**Provided records:**
━━━━━━━━━━

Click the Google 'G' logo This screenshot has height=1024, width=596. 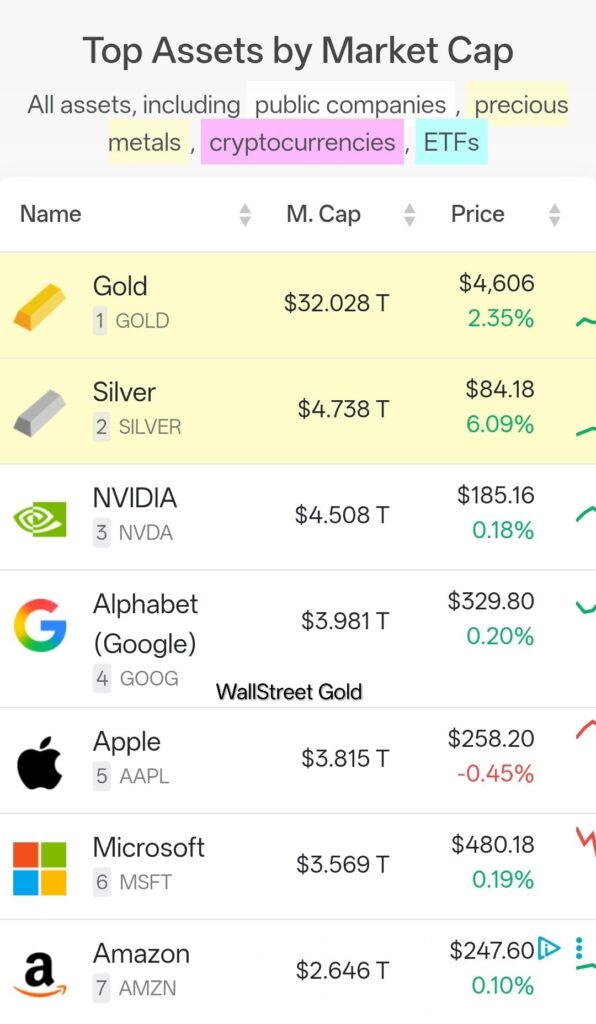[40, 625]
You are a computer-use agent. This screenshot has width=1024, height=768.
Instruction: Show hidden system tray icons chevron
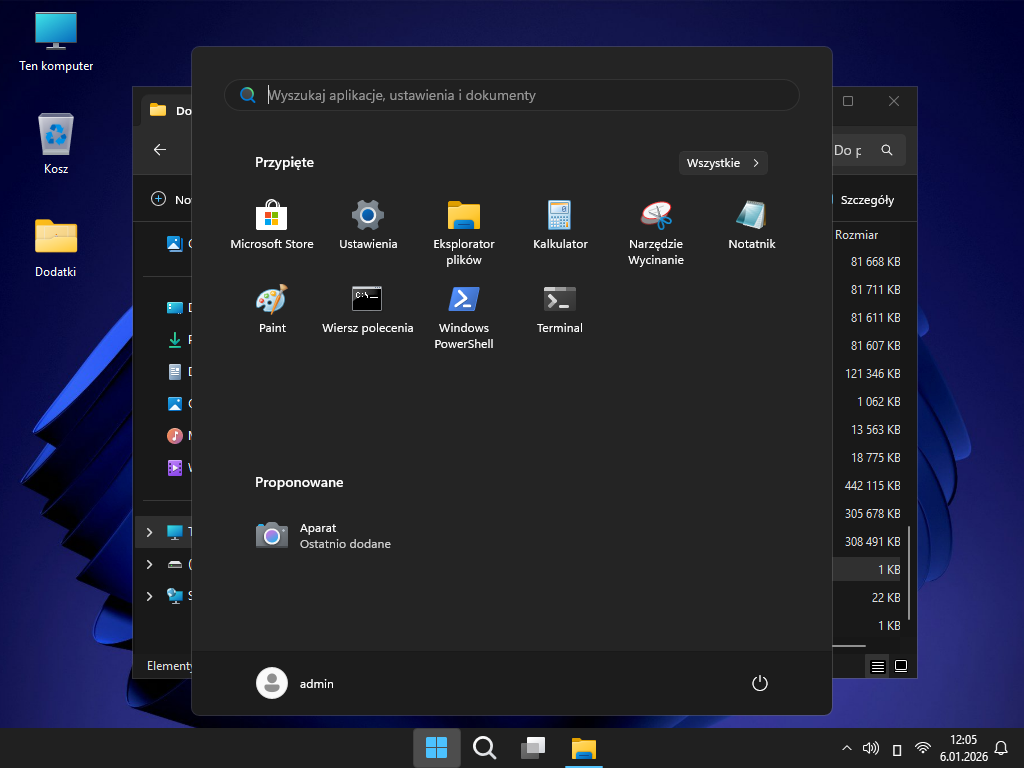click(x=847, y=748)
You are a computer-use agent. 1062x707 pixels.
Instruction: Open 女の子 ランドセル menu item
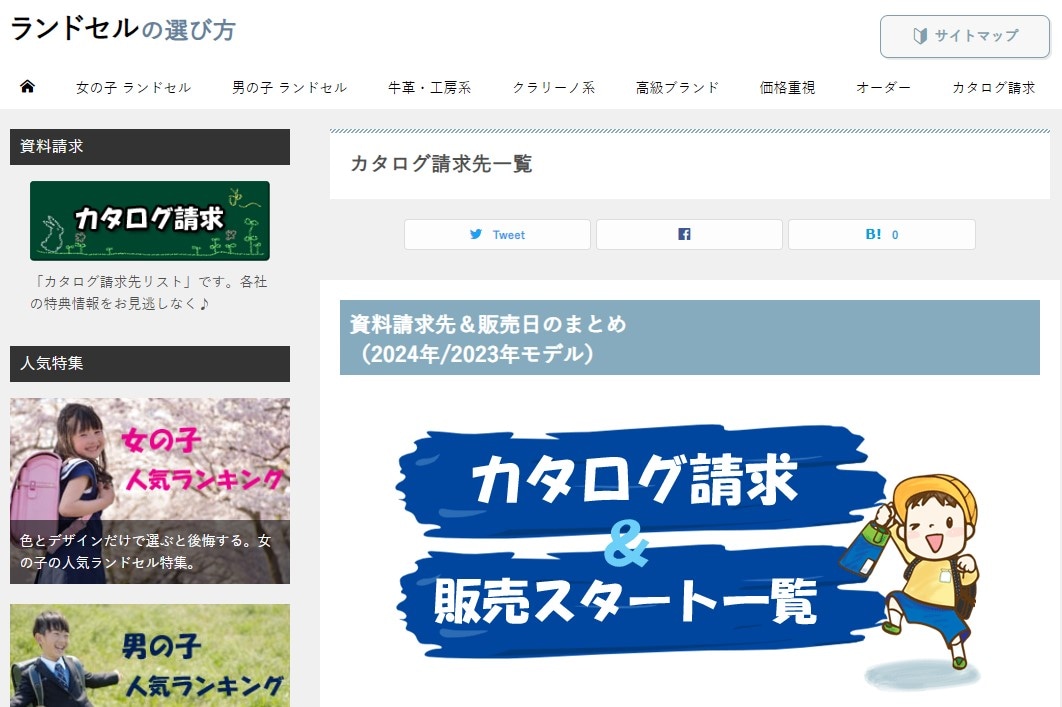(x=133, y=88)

━━━━━━━━━━

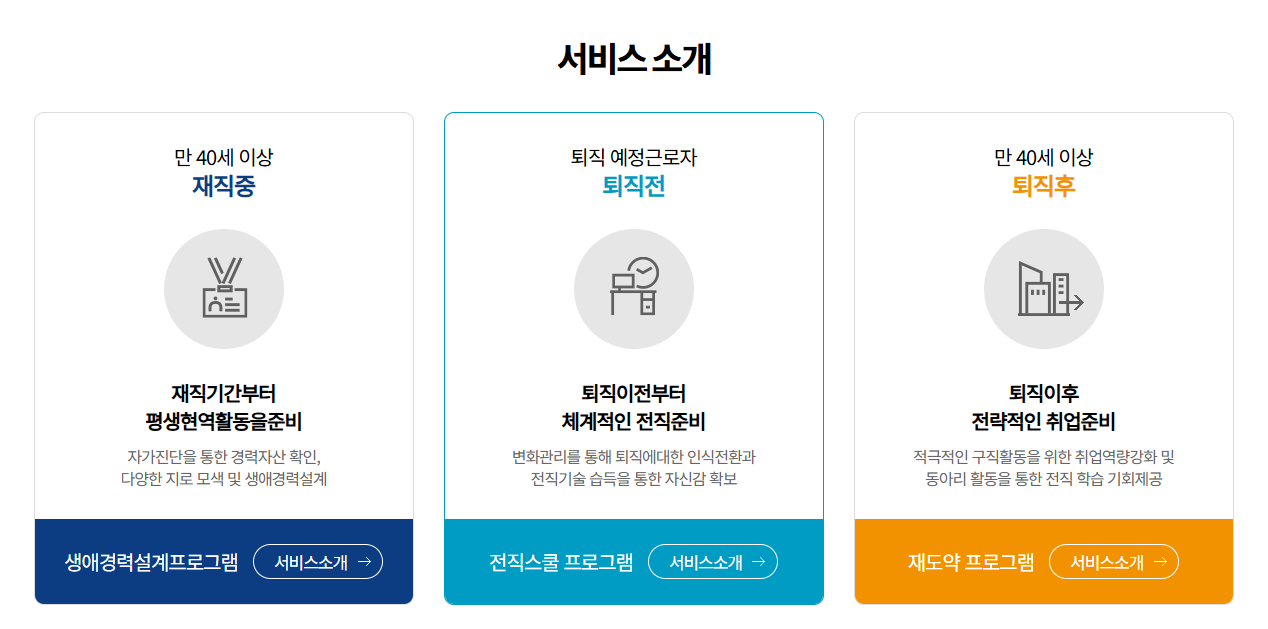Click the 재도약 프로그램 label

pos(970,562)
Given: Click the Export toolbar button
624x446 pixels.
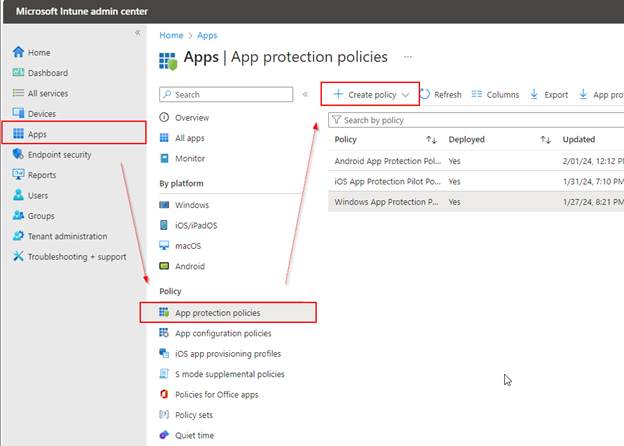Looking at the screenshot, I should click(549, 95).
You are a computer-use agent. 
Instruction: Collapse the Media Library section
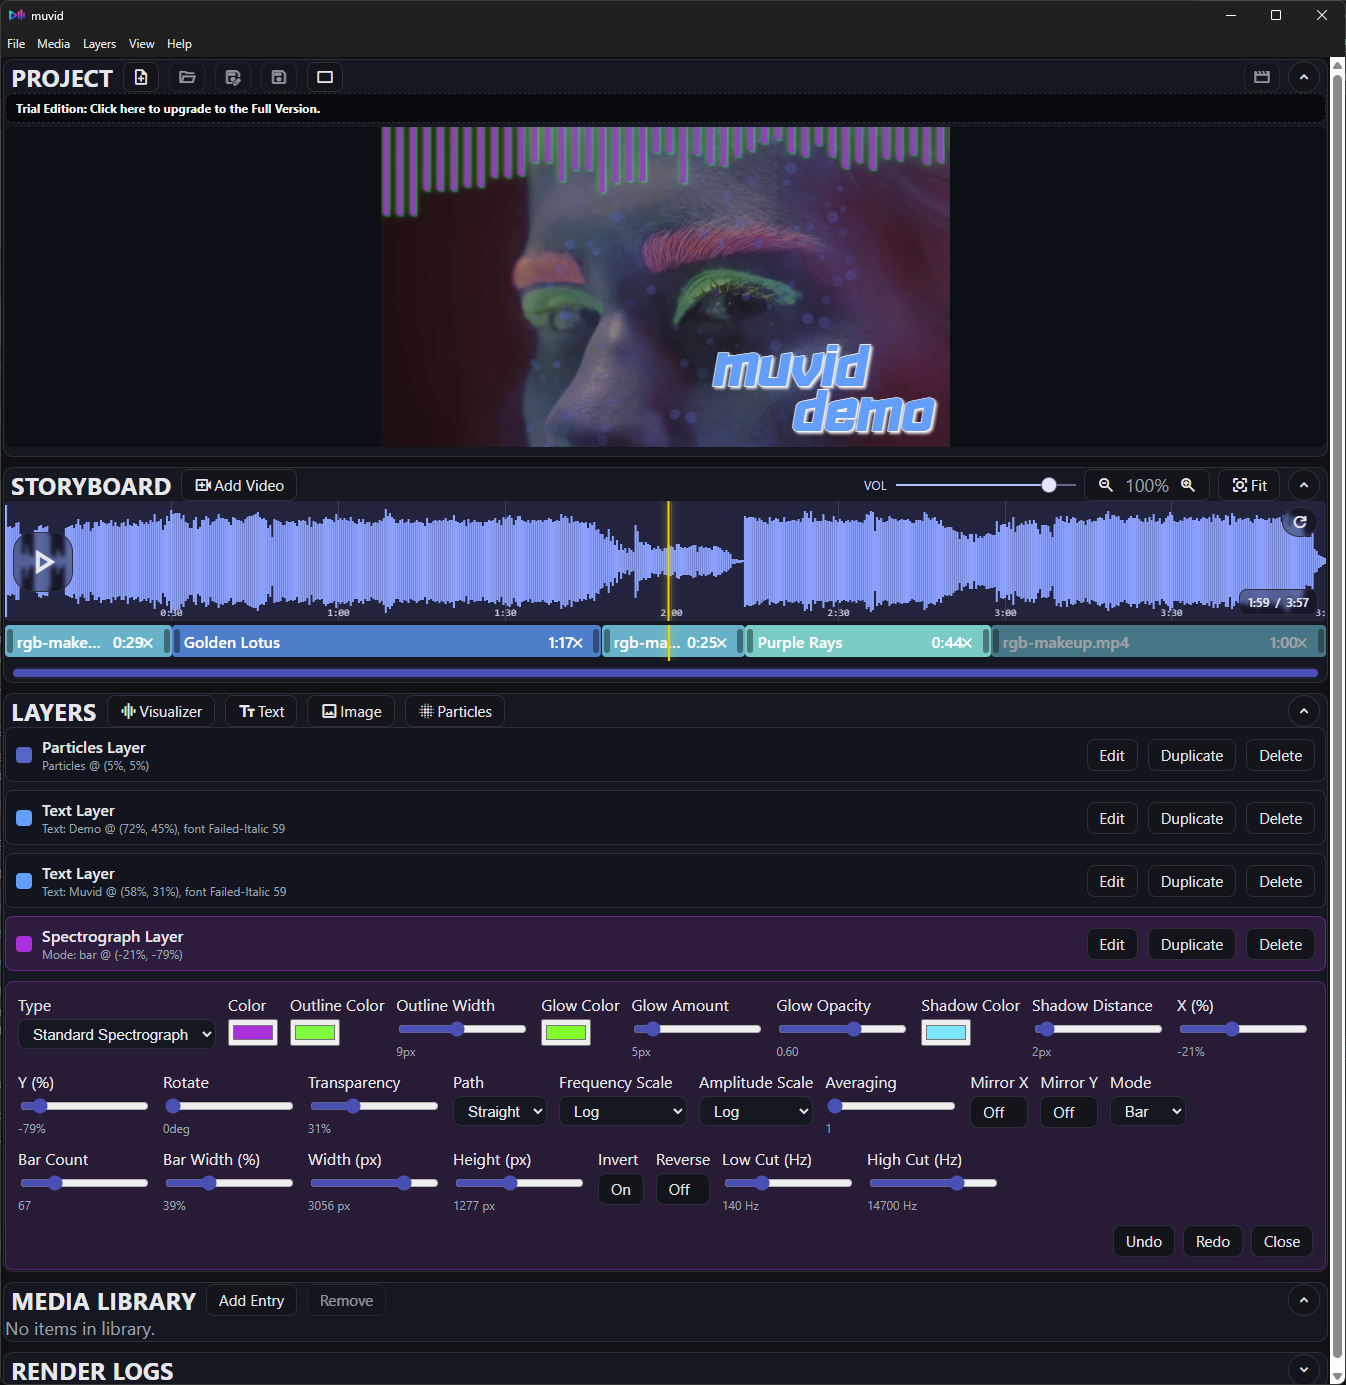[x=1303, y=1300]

━━━━━━━━━━

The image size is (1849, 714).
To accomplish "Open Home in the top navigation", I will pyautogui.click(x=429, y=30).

━━━━━━━━━━

**Work required:** Search the entries above for "agent". Return every line that has it.

**Result for this task:**
You are a computer-use agent. This screenshot has width=1024, height=768.
You are a computer-use agent. 1062x707 pixels.
You are a computer-use agent. 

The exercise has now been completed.